No one is in control of the circumstances we are given in life, but the Stoic takes whatever situation is at hand and makes use of it, transforming it into something valuable. “Whatever might happen,” wrote Epictetus, “it’s within my power to derive some benefit from it.”27

In this way, the Stoic aims to make good use of whatever life, or the present moment, happens to offer. As Marcus Aurelius explains, if something negative happens to us, we can “use the setback to employ another virtue.”28 Or as Seneca writes, whatever is bad, the Stoic “turns into good.”29

Ryan Holiday took this Stoic idea from the writings of Marcus Aurelius and transformed it into the memorable title of his book, The Obstacle Is the Way (2014). Marcus Aurelius inspired that title, almost twenty centuries later, with this reminder to himself, which he wrote in his Stoic notebook:

Our actions may be impeded . . . but there can be no impeding our intentions or our dispositions. Because we can accommodate and adapt. The mind adapts and converts to its own purposes the obstacle to our acting.

The impediment to action advances action.

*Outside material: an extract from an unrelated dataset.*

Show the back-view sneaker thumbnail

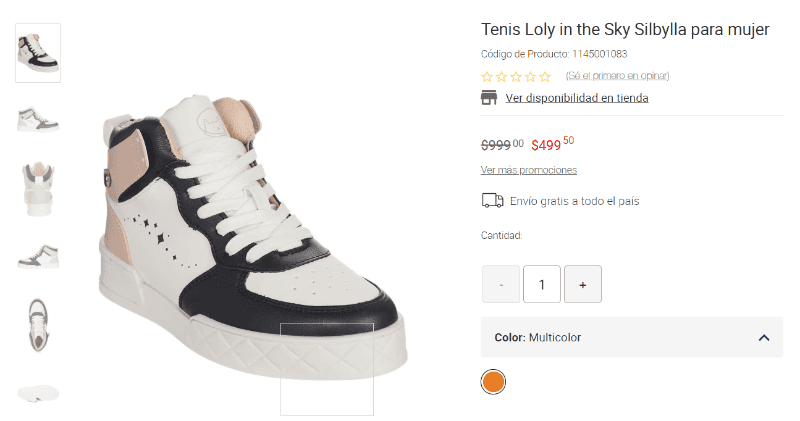pos(38,187)
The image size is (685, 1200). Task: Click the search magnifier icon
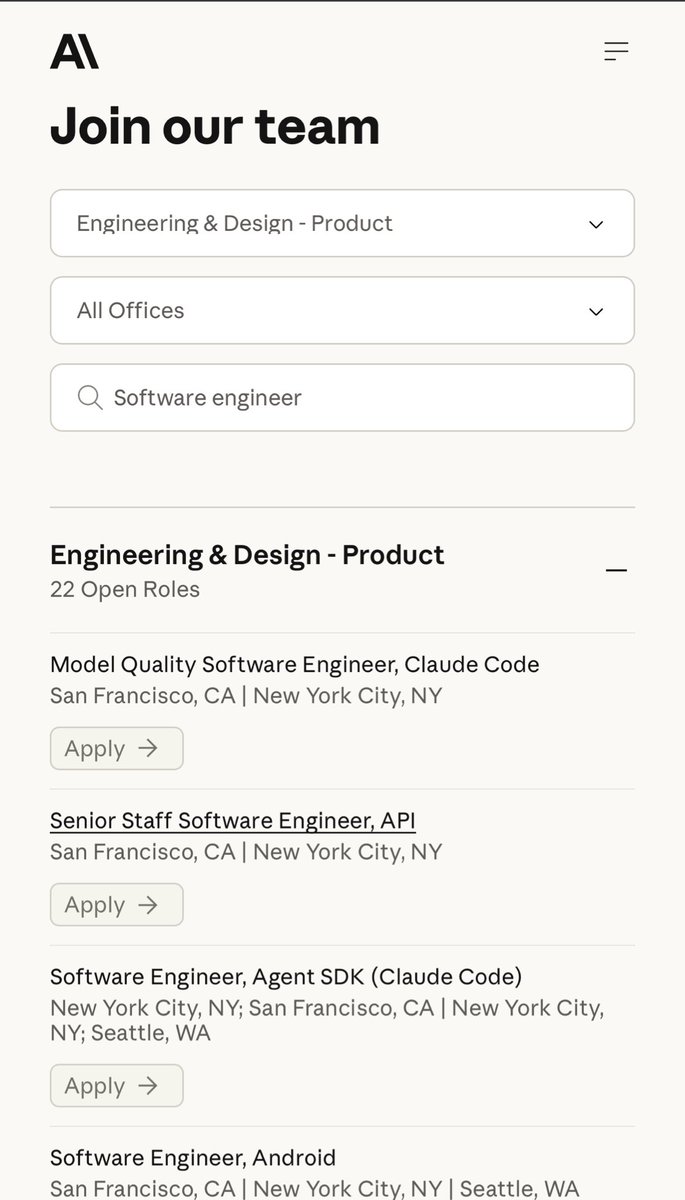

What stands in the way becomes the way.30

As we can see from these passages, Seneca, Epictetus, and Marcus Aurelius—the major Roman Stoics—were in full agreement about the value of transforming adversity into something better. More importantly, as they show, no matter what might happen to us, we can always respond in a way that brings goodness into the world.

*​For Seneca, Fortune was akin to being a cosmic power, so I often capitalize it in this book, along with other Stoic terms that refer to cosmic powers such as Nature, Fate, and Logos (reason or rationality).